• **Given entries**
.....

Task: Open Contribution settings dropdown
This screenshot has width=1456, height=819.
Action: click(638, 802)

.....

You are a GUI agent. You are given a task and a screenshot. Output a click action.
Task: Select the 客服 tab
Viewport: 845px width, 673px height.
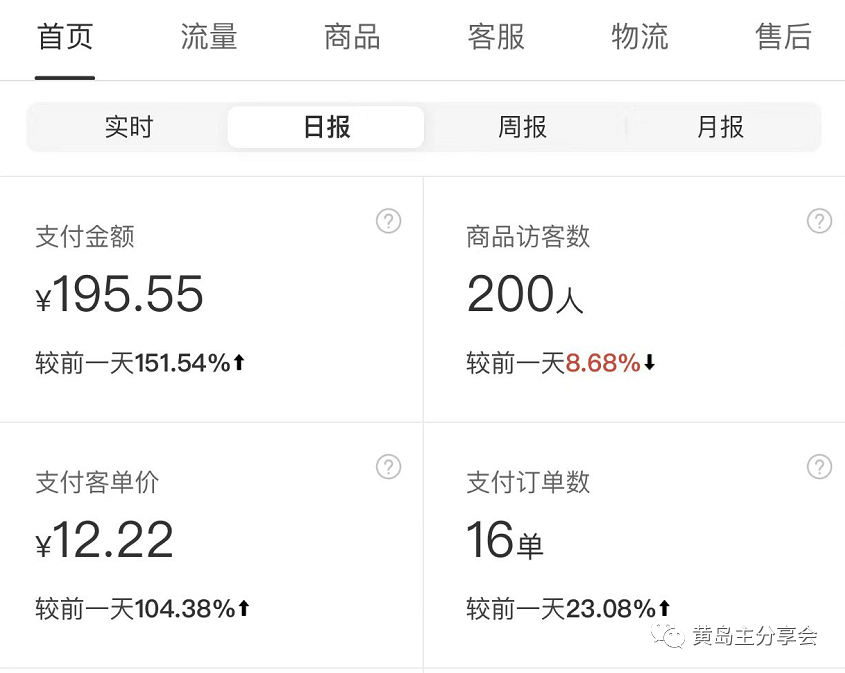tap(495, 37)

.....

• **What to produce**
Quote the material verbatim from the line with "You are a GUI" to the line with "tap(495, 37)", including both of those lines. Omit any pictures from your reply.

• **Answer in full**
You are a GUI agent. You are given a task and a screenshot. Output a click action.
Task: Select the 客服 tab
Viewport: 845px width, 673px height.
tap(495, 37)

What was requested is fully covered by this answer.